La Passion du Christ est encore la passion première ! Le véritable Christ se maintient en hauteur totalement dominant, marquant au fer rouge l'imaginaire de l'artiste depuis son éducation religieuse et ses référents. C'est le rapport de force entre l'idole des jeunes et l'icône du jeûne. Laissé pour compte en apparence, à l'arrière-plan, dont la carnation est aussi jaune souillé que sa Mère est dorée, Jésus est la médiane oblique du triangle Mère-Fils qui nous fait face. Il est perché sur sa Croix comme les aiguilles d'une horloge sur minuit passé, un temps suspendu entre son passé historique et la conjoncture aléatoire de sa modernité. Statuaire grecque qui a perdu ses bras au fil des déperditions chrétiennes de sa foi, point de fuite en son ventre de la composition, même anonyme la tête dans l'ombre, il s'affirme encore la source des origines, présidant au destin mortel d'une descendance pseudo divine. Sa Mère, cadran solaire de ses aiguilles hérissées, n'a de rayons que diminués, la flamme des bougies vacillantes aux pieds. Œuvre d'un homme révolté mais fruit de son propre passé rigoriste, le motif contemporain larve dans ses entrailles la nécessité de chérir ne serait-ce que le souvenir de ce que l'on renie. Parce que ce sont ces tendres failles, nos blessures, nos frustrations, nos obligations, nos entailles, qui constituent la valeur éprouvée de nos forces d'âme.
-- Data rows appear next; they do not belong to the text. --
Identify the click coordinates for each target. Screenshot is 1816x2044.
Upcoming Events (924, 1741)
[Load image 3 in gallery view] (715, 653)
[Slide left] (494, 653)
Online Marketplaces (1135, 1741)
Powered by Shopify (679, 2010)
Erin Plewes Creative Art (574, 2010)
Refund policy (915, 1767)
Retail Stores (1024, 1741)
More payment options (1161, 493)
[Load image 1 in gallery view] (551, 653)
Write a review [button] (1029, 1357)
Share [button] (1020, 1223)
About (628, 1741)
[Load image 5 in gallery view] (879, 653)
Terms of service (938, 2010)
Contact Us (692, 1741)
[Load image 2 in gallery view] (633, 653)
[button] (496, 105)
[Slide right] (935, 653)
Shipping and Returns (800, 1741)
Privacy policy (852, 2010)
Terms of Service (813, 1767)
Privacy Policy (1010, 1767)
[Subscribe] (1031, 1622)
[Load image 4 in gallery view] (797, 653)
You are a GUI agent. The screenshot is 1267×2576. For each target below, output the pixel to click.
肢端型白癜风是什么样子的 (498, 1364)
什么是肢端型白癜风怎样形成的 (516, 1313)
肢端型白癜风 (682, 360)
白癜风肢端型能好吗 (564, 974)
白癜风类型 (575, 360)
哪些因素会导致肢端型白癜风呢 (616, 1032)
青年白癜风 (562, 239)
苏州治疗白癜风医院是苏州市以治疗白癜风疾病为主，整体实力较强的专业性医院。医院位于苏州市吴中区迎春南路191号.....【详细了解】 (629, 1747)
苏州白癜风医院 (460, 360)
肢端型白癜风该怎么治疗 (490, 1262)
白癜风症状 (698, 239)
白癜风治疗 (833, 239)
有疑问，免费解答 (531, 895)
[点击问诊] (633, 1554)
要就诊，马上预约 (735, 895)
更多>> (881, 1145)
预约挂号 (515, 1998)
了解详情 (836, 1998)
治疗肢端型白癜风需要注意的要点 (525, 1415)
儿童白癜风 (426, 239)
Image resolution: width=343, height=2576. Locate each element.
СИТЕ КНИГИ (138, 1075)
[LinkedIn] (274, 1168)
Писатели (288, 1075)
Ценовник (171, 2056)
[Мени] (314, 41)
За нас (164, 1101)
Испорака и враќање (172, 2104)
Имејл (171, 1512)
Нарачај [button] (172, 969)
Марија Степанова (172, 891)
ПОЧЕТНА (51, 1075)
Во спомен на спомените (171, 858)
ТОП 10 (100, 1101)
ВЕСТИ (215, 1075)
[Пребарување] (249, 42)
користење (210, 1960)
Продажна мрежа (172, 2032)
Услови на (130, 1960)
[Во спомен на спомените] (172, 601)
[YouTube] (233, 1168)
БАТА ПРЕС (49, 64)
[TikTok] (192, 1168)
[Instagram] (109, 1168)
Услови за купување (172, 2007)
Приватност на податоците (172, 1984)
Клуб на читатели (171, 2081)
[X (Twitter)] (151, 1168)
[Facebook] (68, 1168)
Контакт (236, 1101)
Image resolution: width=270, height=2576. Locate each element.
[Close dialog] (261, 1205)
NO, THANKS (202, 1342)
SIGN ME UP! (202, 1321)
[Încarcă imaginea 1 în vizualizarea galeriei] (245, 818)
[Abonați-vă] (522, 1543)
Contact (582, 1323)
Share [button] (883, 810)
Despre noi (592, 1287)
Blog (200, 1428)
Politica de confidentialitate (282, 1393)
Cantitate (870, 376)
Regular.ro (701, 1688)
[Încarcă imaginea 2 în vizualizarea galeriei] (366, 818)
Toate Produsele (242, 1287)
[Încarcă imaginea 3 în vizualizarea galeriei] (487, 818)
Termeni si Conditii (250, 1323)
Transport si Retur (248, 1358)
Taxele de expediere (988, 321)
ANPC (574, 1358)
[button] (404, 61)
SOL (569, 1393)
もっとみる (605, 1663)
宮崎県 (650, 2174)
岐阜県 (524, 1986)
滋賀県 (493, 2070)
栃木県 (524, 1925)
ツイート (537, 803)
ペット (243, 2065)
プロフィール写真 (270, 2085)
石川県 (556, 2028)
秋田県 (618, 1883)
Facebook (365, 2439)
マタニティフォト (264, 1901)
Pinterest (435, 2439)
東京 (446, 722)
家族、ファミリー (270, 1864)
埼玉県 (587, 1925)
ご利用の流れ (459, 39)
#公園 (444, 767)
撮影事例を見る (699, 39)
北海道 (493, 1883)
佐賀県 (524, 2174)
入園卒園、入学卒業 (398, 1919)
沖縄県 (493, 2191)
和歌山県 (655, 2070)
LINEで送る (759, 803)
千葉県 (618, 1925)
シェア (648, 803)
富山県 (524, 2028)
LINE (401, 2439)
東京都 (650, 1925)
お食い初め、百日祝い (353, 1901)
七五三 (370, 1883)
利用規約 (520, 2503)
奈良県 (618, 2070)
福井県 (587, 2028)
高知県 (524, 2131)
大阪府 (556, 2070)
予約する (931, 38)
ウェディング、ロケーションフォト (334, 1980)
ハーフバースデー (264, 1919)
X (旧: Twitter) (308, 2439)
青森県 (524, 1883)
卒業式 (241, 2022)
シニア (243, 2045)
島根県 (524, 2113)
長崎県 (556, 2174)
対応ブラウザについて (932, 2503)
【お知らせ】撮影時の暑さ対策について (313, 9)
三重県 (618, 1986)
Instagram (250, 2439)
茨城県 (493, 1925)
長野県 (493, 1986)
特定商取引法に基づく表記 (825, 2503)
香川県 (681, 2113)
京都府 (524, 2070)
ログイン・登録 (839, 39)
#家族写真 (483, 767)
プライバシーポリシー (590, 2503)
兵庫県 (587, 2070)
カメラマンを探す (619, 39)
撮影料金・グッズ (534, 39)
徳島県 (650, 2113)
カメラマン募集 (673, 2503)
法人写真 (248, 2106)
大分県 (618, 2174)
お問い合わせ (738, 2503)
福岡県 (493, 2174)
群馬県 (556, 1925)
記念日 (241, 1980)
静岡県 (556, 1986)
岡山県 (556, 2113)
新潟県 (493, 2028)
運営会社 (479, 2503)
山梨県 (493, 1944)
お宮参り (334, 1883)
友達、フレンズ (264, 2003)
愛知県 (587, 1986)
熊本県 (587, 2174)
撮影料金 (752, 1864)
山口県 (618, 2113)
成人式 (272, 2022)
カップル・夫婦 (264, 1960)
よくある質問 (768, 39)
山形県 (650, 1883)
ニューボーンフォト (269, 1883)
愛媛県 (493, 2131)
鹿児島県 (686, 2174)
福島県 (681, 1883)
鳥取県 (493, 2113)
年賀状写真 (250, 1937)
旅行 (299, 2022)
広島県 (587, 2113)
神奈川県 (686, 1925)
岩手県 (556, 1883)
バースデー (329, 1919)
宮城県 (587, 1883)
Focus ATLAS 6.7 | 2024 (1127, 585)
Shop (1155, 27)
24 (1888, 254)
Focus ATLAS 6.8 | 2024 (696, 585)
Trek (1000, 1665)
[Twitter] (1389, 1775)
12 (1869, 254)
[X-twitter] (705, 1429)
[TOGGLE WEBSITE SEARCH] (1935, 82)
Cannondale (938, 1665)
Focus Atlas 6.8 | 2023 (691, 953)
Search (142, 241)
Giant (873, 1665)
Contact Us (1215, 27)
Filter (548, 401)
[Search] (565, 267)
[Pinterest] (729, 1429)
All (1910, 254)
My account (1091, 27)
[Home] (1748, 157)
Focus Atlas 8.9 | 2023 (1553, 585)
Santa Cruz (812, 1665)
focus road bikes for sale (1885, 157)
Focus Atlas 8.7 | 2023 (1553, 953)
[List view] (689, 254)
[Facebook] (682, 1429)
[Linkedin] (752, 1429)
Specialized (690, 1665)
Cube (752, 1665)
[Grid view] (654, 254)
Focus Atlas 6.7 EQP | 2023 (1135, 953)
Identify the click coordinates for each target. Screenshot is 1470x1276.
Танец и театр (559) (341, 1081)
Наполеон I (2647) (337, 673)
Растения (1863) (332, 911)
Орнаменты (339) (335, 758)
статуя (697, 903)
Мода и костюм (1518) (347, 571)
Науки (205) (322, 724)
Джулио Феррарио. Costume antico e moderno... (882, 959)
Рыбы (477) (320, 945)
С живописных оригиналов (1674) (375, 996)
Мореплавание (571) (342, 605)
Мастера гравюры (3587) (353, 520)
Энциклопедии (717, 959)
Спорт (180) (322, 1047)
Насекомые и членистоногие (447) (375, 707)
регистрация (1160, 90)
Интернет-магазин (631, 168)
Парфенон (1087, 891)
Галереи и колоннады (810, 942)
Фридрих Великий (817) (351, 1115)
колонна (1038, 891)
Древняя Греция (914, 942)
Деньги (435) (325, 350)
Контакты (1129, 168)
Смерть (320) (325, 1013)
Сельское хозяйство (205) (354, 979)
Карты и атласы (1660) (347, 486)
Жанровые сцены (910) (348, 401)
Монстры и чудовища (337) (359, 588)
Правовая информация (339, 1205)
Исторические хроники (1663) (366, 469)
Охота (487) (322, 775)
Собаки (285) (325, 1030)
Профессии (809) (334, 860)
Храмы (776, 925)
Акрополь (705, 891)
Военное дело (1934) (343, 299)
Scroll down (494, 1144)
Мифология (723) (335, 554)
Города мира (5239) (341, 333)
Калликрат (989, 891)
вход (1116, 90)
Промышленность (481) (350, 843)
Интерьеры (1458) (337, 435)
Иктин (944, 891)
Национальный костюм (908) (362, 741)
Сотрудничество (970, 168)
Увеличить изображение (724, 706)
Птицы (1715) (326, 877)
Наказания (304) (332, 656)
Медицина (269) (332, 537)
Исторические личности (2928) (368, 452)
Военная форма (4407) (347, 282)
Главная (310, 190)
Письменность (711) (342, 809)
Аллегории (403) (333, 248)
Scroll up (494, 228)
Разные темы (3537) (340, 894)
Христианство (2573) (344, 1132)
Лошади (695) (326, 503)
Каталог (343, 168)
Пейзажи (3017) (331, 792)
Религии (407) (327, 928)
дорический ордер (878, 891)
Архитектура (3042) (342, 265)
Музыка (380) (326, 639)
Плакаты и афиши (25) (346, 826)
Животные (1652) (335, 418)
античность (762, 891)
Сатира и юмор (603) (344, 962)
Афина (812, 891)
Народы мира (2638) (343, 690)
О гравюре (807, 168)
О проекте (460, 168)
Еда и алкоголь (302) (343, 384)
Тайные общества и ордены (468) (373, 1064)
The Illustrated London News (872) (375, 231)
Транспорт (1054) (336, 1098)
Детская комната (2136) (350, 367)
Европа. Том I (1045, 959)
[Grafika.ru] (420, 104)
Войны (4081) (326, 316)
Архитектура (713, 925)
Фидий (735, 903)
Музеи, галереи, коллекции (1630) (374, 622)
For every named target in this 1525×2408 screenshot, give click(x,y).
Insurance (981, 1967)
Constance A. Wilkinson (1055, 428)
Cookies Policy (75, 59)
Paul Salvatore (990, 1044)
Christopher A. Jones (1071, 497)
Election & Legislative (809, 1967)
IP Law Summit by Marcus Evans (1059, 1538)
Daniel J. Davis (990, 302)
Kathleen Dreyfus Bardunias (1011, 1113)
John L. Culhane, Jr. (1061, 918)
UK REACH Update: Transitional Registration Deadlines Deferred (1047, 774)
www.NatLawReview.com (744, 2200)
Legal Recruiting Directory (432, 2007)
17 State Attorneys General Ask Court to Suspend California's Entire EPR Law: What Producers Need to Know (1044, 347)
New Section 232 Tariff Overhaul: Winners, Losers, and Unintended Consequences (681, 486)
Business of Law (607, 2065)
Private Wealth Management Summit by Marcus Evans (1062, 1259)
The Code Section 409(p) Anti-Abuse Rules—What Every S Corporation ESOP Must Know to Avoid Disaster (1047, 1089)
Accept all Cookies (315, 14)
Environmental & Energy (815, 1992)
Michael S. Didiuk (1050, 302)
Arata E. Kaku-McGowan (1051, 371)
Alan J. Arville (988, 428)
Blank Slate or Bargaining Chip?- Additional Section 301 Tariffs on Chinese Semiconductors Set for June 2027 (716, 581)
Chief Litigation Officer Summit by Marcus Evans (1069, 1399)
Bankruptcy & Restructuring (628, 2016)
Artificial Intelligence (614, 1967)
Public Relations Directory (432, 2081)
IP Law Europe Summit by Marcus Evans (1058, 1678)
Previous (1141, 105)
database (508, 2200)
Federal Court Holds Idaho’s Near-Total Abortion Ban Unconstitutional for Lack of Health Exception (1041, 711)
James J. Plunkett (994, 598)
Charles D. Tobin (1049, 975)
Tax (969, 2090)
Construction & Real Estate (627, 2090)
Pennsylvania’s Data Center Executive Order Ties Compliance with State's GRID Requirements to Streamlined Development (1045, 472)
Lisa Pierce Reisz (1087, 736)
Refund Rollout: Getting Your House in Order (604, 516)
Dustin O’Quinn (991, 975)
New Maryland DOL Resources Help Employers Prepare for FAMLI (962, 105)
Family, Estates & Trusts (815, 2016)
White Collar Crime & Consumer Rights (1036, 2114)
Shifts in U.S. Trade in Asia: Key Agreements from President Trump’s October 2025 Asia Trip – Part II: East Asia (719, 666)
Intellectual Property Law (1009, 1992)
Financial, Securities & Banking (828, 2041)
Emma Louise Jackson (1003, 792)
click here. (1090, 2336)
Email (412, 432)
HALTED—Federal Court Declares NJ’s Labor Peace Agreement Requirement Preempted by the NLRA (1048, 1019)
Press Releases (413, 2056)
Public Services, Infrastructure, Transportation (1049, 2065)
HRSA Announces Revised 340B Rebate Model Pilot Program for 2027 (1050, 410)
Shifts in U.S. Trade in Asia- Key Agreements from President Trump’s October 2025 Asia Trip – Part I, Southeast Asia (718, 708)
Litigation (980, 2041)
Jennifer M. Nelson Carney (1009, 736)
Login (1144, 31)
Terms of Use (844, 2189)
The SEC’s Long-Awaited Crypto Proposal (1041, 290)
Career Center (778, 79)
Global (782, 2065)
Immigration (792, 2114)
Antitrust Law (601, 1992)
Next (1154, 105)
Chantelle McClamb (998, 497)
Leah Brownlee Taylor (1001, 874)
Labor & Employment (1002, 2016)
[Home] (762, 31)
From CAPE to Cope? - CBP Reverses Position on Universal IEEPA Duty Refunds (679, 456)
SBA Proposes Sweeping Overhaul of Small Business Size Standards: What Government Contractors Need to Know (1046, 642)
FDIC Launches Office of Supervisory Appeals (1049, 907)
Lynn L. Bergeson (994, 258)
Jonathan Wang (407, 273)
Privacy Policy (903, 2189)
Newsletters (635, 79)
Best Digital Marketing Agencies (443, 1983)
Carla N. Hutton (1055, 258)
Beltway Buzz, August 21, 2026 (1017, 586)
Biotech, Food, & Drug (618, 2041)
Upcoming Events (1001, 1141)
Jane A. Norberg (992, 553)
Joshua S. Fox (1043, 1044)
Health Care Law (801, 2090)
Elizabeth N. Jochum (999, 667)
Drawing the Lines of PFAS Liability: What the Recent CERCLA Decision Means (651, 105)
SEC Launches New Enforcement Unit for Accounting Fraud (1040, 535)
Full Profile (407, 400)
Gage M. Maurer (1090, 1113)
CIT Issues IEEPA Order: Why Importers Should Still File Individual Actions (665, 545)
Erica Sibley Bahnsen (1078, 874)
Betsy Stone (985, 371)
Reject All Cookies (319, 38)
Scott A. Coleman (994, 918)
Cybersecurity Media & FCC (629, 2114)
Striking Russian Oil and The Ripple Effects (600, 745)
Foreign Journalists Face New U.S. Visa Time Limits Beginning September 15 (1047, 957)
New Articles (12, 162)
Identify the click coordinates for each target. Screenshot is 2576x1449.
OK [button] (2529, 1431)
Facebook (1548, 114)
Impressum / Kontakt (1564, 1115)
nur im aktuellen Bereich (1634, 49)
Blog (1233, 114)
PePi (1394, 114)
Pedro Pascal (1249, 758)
La pietà de ROD est un complexe esthétique et conceptuel qui fait le pari de la réconciliation entre les hommes et l'essence de la religion. C'est la création d'un non-croyant qui rend hommage au catholique Michel-Ange qui l'a canonisé dans l'imaginaire collectif autant qu'au mysticisme rhénan qui l'a fondé. C'est l'œuvre d'un contemporain qui parle de l'éternité raccrochée au présent depuis son Christ modernisé sur un autel néo-classique. Mêlant photographie, assemblage et installation, l'artiste touche-à-tout ouvert et engagé offre une production transversale kitschisée qui embrasse Grand Art et Art Populaire. Sa réappropriation du motif condense le parti de la foi comme un choix individuel qui ne doit pas empêtrer sur l'intégrité des autres, quand il appartient aussi à chacun de se responsabiliser de l'état du monde - non pas par endoctrinement culpabilisateur, mais parce que nous sommes tous ses enfants héritiers. "In God we trust", la maxime du dollar et de la morale américanisée est passée au second plan, rappelant en première ligne la fiction salvatrice des bons sentiments ! Messe funèbre de l'obscurantisme et toute forme d'intégrisme, "In Good We Trust"scande l'œuvre désormais. Le tableau de Marie détournée de son Fils biologique pour un héros fictif contemporain se pose comme le miroir du détournement de nos propres valeurs judéo-chrétiennes. Pour un monde meilleur où le pathos est religion et fera communion, que celui qui n'a jamais péché lui jette la première pierre ! Tel un damnatio memoriae, la pietà est un drame voué à se répéter : la philanthropie s'est muée en capitalisme mondialisé. La mission de Sauveur est un fardeau pour une Humanité qui n'en finit pas de se fourvoyer... quand même le fan de BD, artiste ou pas artiste, porte les stigmates du fanatisme religieux. L'extrémisme ou le risque de toutes les passions ! A la colle du martyre des illusions, l'Homme et l'artiste sont vernis du monde qu'ils méritent. Faute avouée à moitié pardonnée?
* L'ART DES SUPERHÉROS MARVEL, Musée d'Art Ludique, du 22 mars au 31 août 2014.
**Yves MICHAUD, L'art à l'état gazeux ou le triomphe de l'esthétique, Paris, Stock, 2003.